確實如此。蘇軍當下能做的隻能是盡量拖延時間,讓入關的八路軍站住腳跟,發展壯大;以及盡量擴編隨蘇聯紅軍入境的周保中抗聯部隊,協助周保中切實控製北滿。

目前遼寧共軍隻有守住山海關,扼住這個通道,以便剛來東北不久的部隊能有個喘息、整頓、站穩腳跟的片刻。

中共中央軍委命令最早進入東北的李運昌部必須守住山海關。

李運昌部在東北就地擴軍,新兵多,品質良莠不齊,來不及送到佳木斯、滿洲裏接受訓練,有不少人連怎樣使用槍炮都沒學會。放在山海關鎮守的又隻有三個團;而國民黨兵力多出數倍,又都是些久曆戎行的老兵。在杜聿明部猛攻之下,很快就感到不能支撐了。趕緊發電請求增援。

好在渤海軍區司令員楊國夫率領的三個團從山東步行一個月終於趕到了這裏,加入了守城部隊。

國軍攻城部隊也在不斷增加,戰局對守城共軍來說仍未改善。

最終,杜聿明以傷亡三千多人的代價占領了山海關。

國軍進入東北的大門打開了。

中共高層仍在考慮奪回山海關,重新關閉大門。

軍委電達李運昌,命他爭取在山海關至綏中一線堅守三個星期,能守一個月則更有利。以待林彪到後集結大軍圍殲敵軍,奪回關隘。
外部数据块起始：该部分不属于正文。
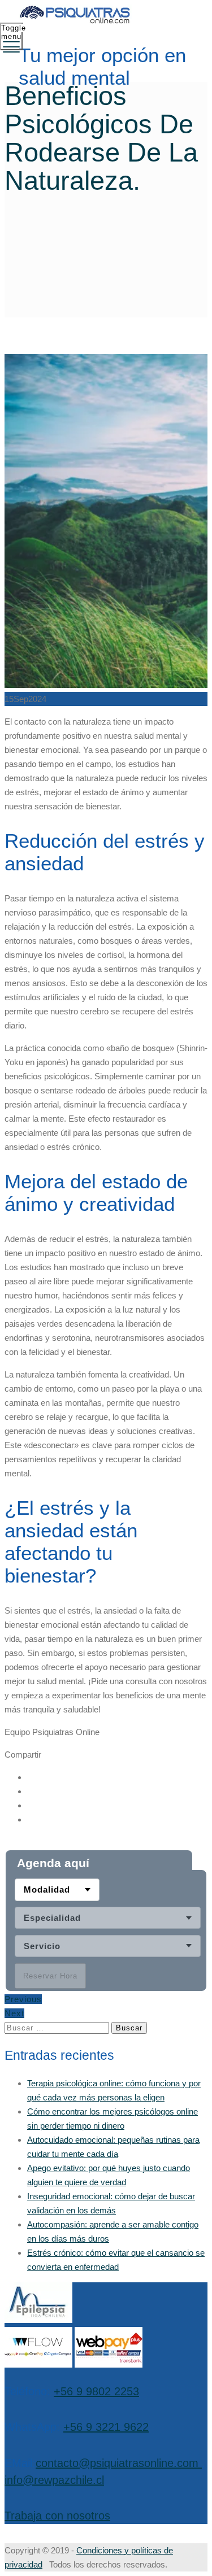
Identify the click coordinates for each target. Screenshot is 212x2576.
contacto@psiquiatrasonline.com (117, 2463)
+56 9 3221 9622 (106, 2427)
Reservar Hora (50, 1976)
李運昌深感為難。回電報告他的部隊兵力分散,新兵占五分之四;加以蘇軍已經撤離,所以得不到武器彈藥接濟。

軍委答稱黃克誠、梁興初兩部正在向他靠攏。鼓勵他一定要沉著堅持,拖住敵人。

但是,李運昌沒等到黃、梁到來就敗了。國軍占領了綏中,兵薄錦州。

錦州是關內外聯係的樞紐,也是一塊戰略要地。

林彪最初是到山東去擔任羅榮桓赴東北後留下的空缺,出任山東軍區司令員兼政委。

他從太行山那個簡陋的機場出發,馬不停蹄,晝夜兼程。而當抵達河南省濮陽時,卻接到了軍委要他改變方向北上。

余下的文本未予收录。